Anda di halaman 1dari 5

BAB 2

TINJAUAN PUSTAKA

2.1 Anatomi dan Fisiologi Ginjal


Ginjal adalah sepasang organ saluran kemih yang terletak di rongga
retroperitoneal bagian atas. Ginjal berbentuk seperti kacang dengan sisi cekung
menghadap ke medial. Bagian cekung disebut sebagai hilus renalis yang di
dalamnya terdapat apeks pelvis renalis dan struktur lain seperti pembuluh darah,
sistem limfatik, dan sistem saraf. Pembuluh darah yang menyuplai darah ke ginjal
adalah arteri renalis dan vena renalis. Ginjal mendapatkan persarafan melalui
pleksus renalis. Secara anatomis ginjal terbagi menjadi 2 bagian, yaitu korteks dan
medula ginjal. Korteks ginjal terletak lebih superfisial dan di dalamnya terdapat
berjuta nefron. Nefron merupakan unit fungsional terkecil ginjal. Medula ginjal
yang terletak lebih profundus banyak terdapat duktuli atau saluran kecil yang
mengalirkan hasil ultrafiltrasi berupa urine (Purnomo, 2011).

Gambar 2.1
Anatomi Ginjal (Adam, 2007)

Ginjal memiliki fungsi penting bagi tubuh, yaitu mengeluarkan konstituen


plasma yang tidak dibutuhkan di urine sementara menahan bahan-bahan yang
bermanfaat bagi tubuh. Fungsi ini dijalankan ginjal melalui tiga proses dasar yaitu
(1) filtrasi glomerulus, perpindahan non-diskriminatif plasma bebas-protein dari
darah ke dalam tubulus; (2) reabsorbsi tubulus, pemindahan selektif konstituen
tertentu di filtrat kembali ke dalam darah kapiler peritubulus; (3) sekresi tubulus,
perpindahan sangat spesifik bahan-bahan tertentu dari darah kapiler peritubulus ke
dalam cairan tubulus.
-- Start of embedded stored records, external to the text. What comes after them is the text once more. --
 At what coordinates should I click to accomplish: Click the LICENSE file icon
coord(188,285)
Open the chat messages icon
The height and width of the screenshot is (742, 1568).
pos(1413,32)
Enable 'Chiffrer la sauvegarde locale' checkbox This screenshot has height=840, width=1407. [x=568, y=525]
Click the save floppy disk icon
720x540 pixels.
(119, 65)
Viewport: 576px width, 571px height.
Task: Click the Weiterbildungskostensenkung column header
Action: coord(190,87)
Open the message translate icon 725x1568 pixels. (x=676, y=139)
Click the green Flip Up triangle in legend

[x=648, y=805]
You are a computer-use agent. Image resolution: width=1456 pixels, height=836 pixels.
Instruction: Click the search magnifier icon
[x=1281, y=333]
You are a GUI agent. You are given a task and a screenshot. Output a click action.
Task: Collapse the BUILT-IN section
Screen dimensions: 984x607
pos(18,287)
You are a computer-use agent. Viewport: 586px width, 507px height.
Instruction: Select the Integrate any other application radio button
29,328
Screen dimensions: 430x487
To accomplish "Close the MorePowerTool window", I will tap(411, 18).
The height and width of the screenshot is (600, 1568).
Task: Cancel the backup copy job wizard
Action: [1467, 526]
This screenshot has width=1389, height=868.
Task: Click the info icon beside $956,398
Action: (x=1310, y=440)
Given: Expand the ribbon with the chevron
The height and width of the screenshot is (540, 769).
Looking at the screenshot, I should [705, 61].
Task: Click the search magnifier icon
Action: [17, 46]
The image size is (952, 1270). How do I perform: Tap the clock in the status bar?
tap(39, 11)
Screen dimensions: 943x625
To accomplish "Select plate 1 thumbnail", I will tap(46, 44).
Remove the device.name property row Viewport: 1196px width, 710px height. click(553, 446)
Segala sesuatu yang difiltrasi tetapi tidak direabsobsi akan
diekskresikan sebagai urine (Sherwood, 2014).
Setiap hari tidak kurang dari 180 liter cairan tubuh difiltrasi di glomerulus
dan menghasilkan urine sebanyak 1-2 liter. Selain itu, ginjal memiliki beberapa
fungsi lain yang tidak kalah penting seperti mengontrol hormon aldosterone dan
ADH (anti diuretic hormone) yang mengatur jumlah cairan tubuh, mengatur
metabolisme ion kalsium dan vitamin D, serta menghasilkan beberapa hormon
seperti renin yang berperan mengatur tekanan darah, eritropoetin yang berperan
dalam pembentukan sel darah merah, dan hormon prostaglandin yang berguna
dalam berbagai mekanisme tubuh (Purnomo, 2011).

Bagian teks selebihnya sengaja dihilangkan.